Percentage of Participants With Pathological Incomplete Tumor Response Up to Week 16 Pathological incomplete tumor response was defined as grade 1 or 2 in the histological grading of regression according to Dworak grading of regression. Pathological incomplete tumor response rate, Grade 1: dominant tumor mass with obvious fibrosis and/or vasculopathy; Grade 2: dominantly fibrotic changes with few tumor cells or groups (easy to find) were assessed.

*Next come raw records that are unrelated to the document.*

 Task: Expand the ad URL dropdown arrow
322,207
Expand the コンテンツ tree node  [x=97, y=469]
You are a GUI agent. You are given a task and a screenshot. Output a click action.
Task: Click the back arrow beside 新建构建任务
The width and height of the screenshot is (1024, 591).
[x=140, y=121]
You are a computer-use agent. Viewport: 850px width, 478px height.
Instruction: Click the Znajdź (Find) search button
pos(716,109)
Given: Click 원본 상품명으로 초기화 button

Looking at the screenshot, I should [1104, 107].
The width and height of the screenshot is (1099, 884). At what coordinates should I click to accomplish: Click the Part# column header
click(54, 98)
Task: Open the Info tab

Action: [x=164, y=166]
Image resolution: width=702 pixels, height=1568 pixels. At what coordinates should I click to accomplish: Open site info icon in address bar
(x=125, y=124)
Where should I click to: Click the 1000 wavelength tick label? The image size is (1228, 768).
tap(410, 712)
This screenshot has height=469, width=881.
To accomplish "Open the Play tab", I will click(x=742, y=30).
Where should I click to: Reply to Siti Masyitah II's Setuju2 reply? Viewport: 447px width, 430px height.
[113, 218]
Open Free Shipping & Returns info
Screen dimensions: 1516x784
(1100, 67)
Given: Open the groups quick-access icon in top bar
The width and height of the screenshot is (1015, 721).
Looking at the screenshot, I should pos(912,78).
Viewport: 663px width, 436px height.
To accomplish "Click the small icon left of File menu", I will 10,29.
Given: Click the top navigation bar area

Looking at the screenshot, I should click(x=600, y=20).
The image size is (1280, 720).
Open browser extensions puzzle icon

Number of Participants With Any Adverse Events and Serious Adverse Events Up to Week 16 An adverse event (AE) is defined as any untoward medical occurrence in participants or clinical investigation participants administered a pharmaceutical product and which did not necessarily have to have a causal relationship with this treatment. A serious adverse event (SAE) is any untoward medical occurrence that at any dose results in death, are life threatening, requires hospitalization or prolongation of hospitalization or results in disability/incapacity, and congenital anomaly/birth defect.
Percentage of Participants With Resection (R0) in Participants With T4 Rectal Cancer Up to Week 16 R0 resection was defined as complete resection of the tumor with adequate tumor-free margins and regional lymph node extirpation as confirmed by pathology after pre-operative chemotherapy plus capecitabine + oxaliplatin therapy.
Percentage of Participants With Sphincter-preservation Up to Week 16 Percentage of participants with sphincter-preservation is reported.
Number of Participants With Marked Laboratory Abnormalities Up to Week 16 Number of participants with marked laboratory abnormalities is reported.